Thermal Mass Flow Meter Guide
About Thermal Mass Flow Meters
The primary reason thermal mass flow meters are popular in industrial applications is the way they are designed and built. They feature no moving parts in a nearly unobstructed straight through flow path, require no temperature or pressure corrections and retain accuracy over a wide range of flow rates. Straight pipe runs can be reduced by using conditioning elements and installation is very simple with inline and insertion options.
How do Thermal Mass Flow Meters work ?
In the example below, the MEMS (CMOS) type flow sensor senses flow by the calorimetric thermal mass flow measurement principle. A micro-heater is placed in the middle of two temperature sensors symmetrically positioned at upstream and downstream points. The cavity below the micro-heater and sensors plays the role of thermal isolation as it is filled with the gas. When the flow passes through the micro-heater, heat is carried away by the flow medium, and the temperature differences measured by the up- and down-stream temperature sensors are directly proportional to the mass flow of the flowing medium. Proper prior calibration is required by the manufacturer dependant on gas type.

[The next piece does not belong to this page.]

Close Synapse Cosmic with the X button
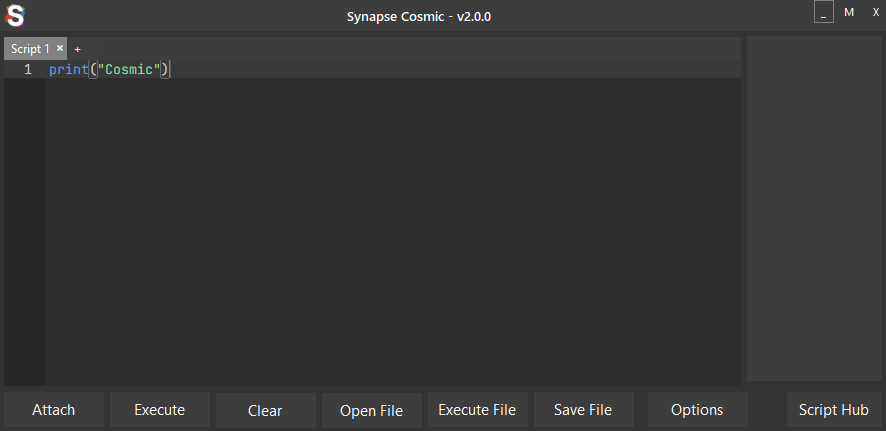This screenshot has height=431, width=886. point(875,13)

Figure 1:Mems Flow Sensor version operation
The thermal load is created by a constant-power heater. Due to the size of the measurement element, chip flow devices such as this can be very small and consume very little power. In contrast to through-flow constant temperature anemometry and thermal bypass technology, these tiny devices can have extraordinary response times when paired with a well-tuned control package, even as fast as 50 mS.
Thermal flow meters are used in applications that have vapours present, as well as gases that are considered “wet,” such as digester gas. If actual condensation is present and it comes into contact with the sensor, then this can cause a spike in the reading due to the additional cooling effect.

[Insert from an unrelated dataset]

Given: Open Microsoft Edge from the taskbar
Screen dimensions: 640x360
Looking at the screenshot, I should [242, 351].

Other types of Thermal Mass flow meter exist including; Thermal bypass, Through-flow constant temperature anemometry and Laminar flow differential pressure. They each have their own advantage and disadvantages over one-another.
♦ Rapid warm-up time (less than 1 second)
♦ High turndown 200:1
♦ Low pressure drop
♦ Fast response time
♦ No external pressure and temperature compensation required
♦ High Pressure models available
♦ Suitable for a wide variety of gases
♦ Hazardous approved models available
♦ Highly accurate
♦ Long-term stability with no zero-point drift
♦ Can measure the flow of some low-pressure gases that are not dense enough for Coriolis
♦ Not suitable for very wet gases
♦ Affected by flow profile (flow conditioning required eg, straight pipe lengths or diffusers)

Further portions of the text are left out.